ZIEL:
Schreibe das folgende Material vollständig neu ab und ersetze darin jedes „How do I perform“ durch „How can I do“. Alles andere bleibt unverändert.

GEGEBENE INFORMATIONEN:
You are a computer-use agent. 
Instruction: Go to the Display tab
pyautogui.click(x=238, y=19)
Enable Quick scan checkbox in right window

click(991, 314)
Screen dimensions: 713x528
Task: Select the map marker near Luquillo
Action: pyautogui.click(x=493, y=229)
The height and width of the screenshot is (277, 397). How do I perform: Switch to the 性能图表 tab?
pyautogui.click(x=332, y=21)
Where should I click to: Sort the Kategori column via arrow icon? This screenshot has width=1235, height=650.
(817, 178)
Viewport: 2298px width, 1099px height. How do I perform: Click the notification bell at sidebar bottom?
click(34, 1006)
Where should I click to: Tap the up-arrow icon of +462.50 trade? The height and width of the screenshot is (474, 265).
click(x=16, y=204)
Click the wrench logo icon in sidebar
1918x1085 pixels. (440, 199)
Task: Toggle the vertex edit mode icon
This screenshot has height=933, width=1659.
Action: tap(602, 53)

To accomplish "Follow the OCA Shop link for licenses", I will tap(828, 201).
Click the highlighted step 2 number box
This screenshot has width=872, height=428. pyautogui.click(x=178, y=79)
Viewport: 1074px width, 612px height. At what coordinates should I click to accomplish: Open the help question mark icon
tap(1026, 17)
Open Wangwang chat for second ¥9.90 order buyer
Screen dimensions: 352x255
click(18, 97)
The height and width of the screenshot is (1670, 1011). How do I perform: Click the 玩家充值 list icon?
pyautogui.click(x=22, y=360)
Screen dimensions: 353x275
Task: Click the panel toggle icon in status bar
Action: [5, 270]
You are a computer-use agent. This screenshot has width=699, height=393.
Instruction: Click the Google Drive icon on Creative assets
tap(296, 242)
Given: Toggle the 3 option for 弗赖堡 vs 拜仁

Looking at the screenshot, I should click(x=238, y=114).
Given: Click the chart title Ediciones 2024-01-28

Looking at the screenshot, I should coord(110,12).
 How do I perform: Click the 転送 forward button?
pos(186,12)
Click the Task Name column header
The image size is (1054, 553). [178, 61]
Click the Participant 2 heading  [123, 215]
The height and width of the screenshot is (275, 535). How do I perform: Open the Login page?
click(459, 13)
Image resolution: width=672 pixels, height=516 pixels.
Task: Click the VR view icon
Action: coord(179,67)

RICHTIGE AUSGABE:
You are a computer-use agent. 
Instruction: Go to the Display tab
pyautogui.click(x=238, y=19)
Enable Quick scan checkbox in right window

click(991, 314)
Screen dimensions: 713x528
Task: Select the map marker near Luquillo
Action: pyautogui.click(x=493, y=229)
The height and width of the screenshot is (277, 397). How can I do: Switch to the 性能图表 tab?
pyautogui.click(x=332, y=21)
Where should I click to: Sort the Kategori column via arrow icon? This screenshot has width=1235, height=650.
(817, 178)
Viewport: 2298px width, 1099px height. How can I do: Click the notification bell at sidebar bottom?
click(34, 1006)
Where should I click to: Tap the up-arrow icon of +462.50 trade? The height and width of the screenshot is (474, 265).
click(x=16, y=204)
Click the wrench logo icon in sidebar
1918x1085 pixels. (440, 199)
Task: Toggle the vertex edit mode icon
This screenshot has height=933, width=1659.
Action: tap(602, 53)

To accomplish "Follow the OCA Shop link for licenses", I will tap(828, 201).
Click the highlighted step 2 number box
This screenshot has width=872, height=428. pyautogui.click(x=178, y=79)
Viewport: 1074px width, 612px height. At what coordinates should I click to accomplish: Open the help question mark icon
tap(1026, 17)
Open Wangwang chat for second ¥9.90 order buyer
Screen dimensions: 352x255
click(18, 97)
The height and width of the screenshot is (1670, 1011). How can I do: Click the 玩家充值 list icon?
pyautogui.click(x=22, y=360)
Screen dimensions: 353x275
Task: Click the panel toggle icon in status bar
Action: [5, 270]
You are a computer-use agent. This screenshot has width=699, height=393.
Instruction: Click the Google Drive icon on Creative assets
tap(296, 242)
Given: Toggle the 3 option for 弗赖堡 vs 拜仁

Looking at the screenshot, I should click(x=238, y=114).
Given: Click the chart title Ediciones 2024-01-28

Looking at the screenshot, I should coord(110,12).
 How can I do: Click the 転送 forward button?
pos(186,12)
Click the Task Name column header
The image size is (1054, 553). [178, 61]
Click the Participant 2 heading  [123, 215]
The height and width of the screenshot is (275, 535). How can I do: Open the Login page?
click(459, 13)
Image resolution: width=672 pixels, height=516 pixels.
Task: Click the VR view icon
Action: coord(179,67)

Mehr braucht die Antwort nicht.